CONSIGNES »
1: Pour chacune des affirmations suivantes, dites si elle concorde avec le texte sur la mort du colonel Bitala Madjoulba, en citant à l'appui les mots décisifs du texte. (a) Le colonel a été tué d'une balle au cou. (b) Le juge d'instruction peut se saisir d'office des affaires pénales. (c) En se constituant partie civile, les proches de la victime peuvent accéder au dossier par l'intermédiaire de leur avocat.
2: D'après le texte sur la mort du colonel Bitala Madjoulba, par quelles deux voies le juge d'instruction peut-il être saisi d'une affaire pénale ?
3: Poursuivez le texte sur la mort du colonel Bitala Madjoulba à partir de sa dernière phrase.

== DOCUMENT ==

Mais la seule chose qu´on sait pour le moment, c´est que le colonel Bitala Madjoulba a été tué par une balle au cou au bureau dans un camp pourtant très sécurisé où l´accès n´est pas pour n´importe qui et n´importe quand. Alors, par qui cet assassinat peut être commis à l´heure du crime ? Et quel est le mobile? En tout cas ce sont des questions qu´on doit se poser. Mais rien ne filtre de la part de ceux qui s´en chargent de l´enquête et la population est sur sa soif de connaître la vérité.
À ma connaissance juridique, et à ce juste titre déjà, (puisque la personne est décédée dans des circonstances suspectes), le procureur de la République a un rôle central à jouer dans l´enquête préliminaire avant de passer la main au juge d´instruction par une saisie d´un réquisitoire introductif puisque le juge d´instruction ne se saisit pas d´office lui-même des affaires pénales mais toujours soit par le procureur de la république, soit par une plainte de constitution de partie civile par les proches de la victime pour forcer la main au tribunal d´instruire le dossier en cas de passivité du procureur de la république dans une affaire pénale. Donc par la constitution de partie civile en saisissant le juge d´instruction d´une plainte, les proches de la victime ont le droit d´avoir accès direct aussi au dossier par le biais de leur avocat. C´est la procédure pénale qui le prévoit et tout juriste le sait.

===
== DONNÉES ==

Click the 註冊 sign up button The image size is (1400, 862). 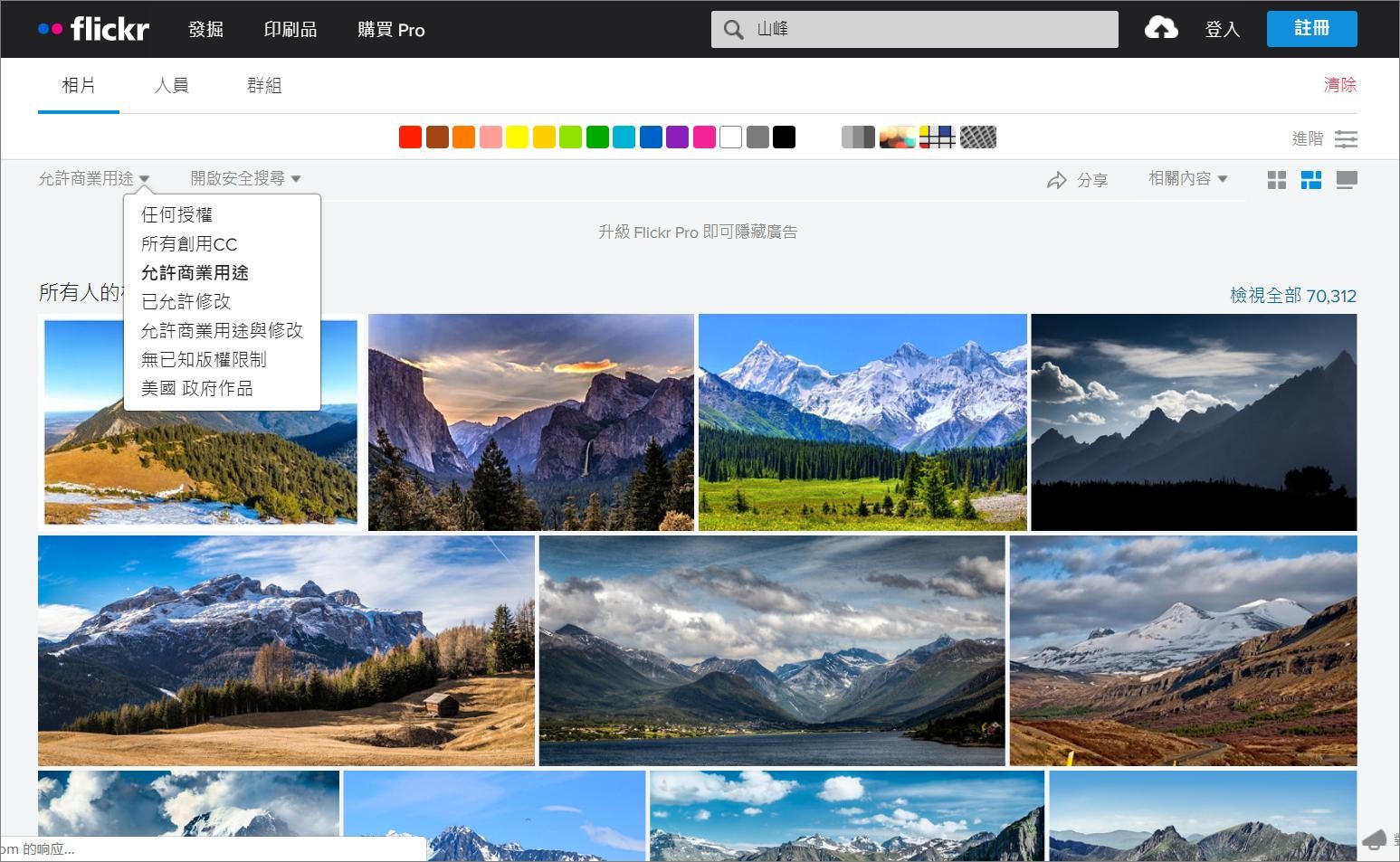pyautogui.click(x=1311, y=29)
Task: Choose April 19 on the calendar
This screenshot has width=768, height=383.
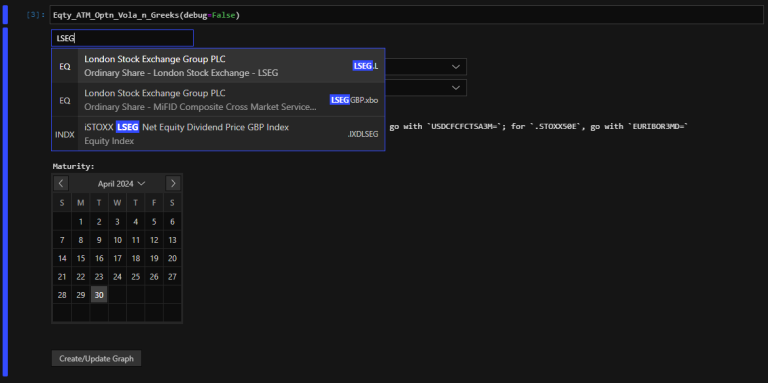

===

RÉPONSES PAR TÂCHE »
1:
(a) Oui : « le colonel Bitala Madjoulba a été tué par une balle au cou ».
(b) Non : « le juge d´instruction ne se saisit pas d´office lui-même des affaires pénales ».
(c) Oui : « les proches de la victime ont le droit d´avoir accès direct aussi au dossier par le biais de leur avocat ».

2: Il est saisi soit par le procureur de la République, soit par une plainte avec constitution de partie civile déposée par les proches de la victime.

3:
Il faut dire juridiquement que dans les affaires pareilles, lorsque la police judiciaire est informée d´un assassinat, cette dernière doit immédiatement aviser le procureur de la république et ce dernier doit obligatoirement se rendre sur les lieux du crime avec la police judiciaire qui l´a avisé de ce crime quelle que soit l´heure qu´il a été avisé. Il n´a pas de choix. C´est la procédure pénale qui l´ordonne. À partir du moment où ce n´est pas un problème de l´armée mais d´un assassinat dans un bureau, peu importe le lieu et le statut de l´individu, le procureur est en droit et le devoir de s´y rendre, accompagné de la police judiciaire pour établir une enquête préliminaire avant de passer la main au juge d´instruction. Il doit le faire et cela relève de ces attributions en tant que procureur de la république. Ce qui devrait même se faire et qui est courant ici en Europe, c´est que le jour même de la découverte d´un fait d´assassinat ou au plus tard le lendemain, les deux personnages incontournables pour le dossier : le procureur de la république et le haut gradé de la police des affaires criminelles du lieu du crime convoquent la presse pour une information à la population, suivie des questions des journalistes qui sont convoqués. Bizarrement pour le cas du Togo, c´est le silence total. Même les autorités n´en disent rien depuis le 4 mai 2020 pour éclairer la population. Que dit le code de procédure pénale togolaise en matière d´assassinat?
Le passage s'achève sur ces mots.